### Data entries
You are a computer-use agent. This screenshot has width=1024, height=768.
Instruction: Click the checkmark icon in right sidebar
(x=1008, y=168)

...

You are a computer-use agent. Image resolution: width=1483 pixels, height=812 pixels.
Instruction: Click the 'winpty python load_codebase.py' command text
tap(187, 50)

==

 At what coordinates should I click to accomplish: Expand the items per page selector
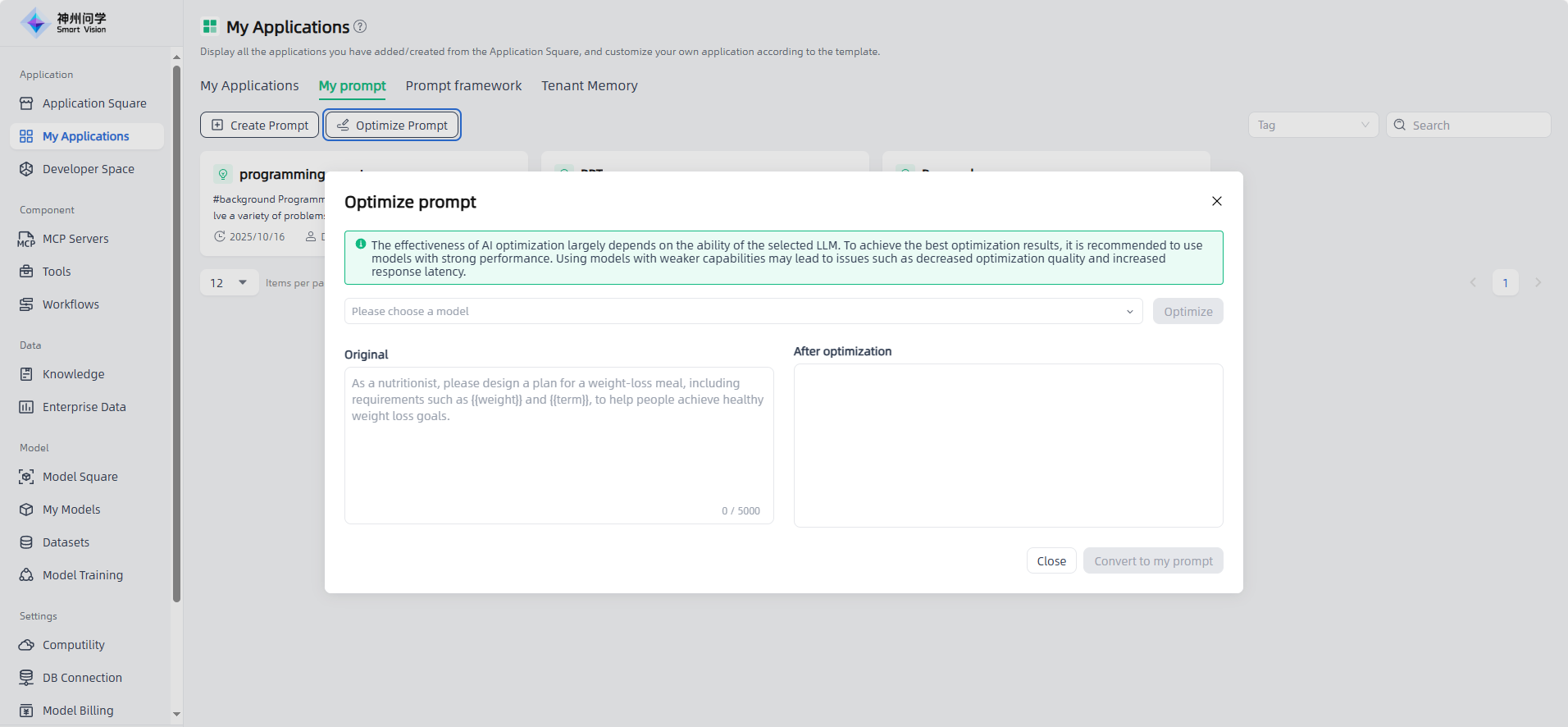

### Required task
Print, unchanged, every line from the one containing "You are a computer-use agent. This" through the one containing "(x=1008, y=168)", with both of those lines included.

### The reply
You are a computer-use agent. This screenshot has width=1024, height=768.
Instruction: Click the checkmark icon in right sidebar
(x=1008, y=168)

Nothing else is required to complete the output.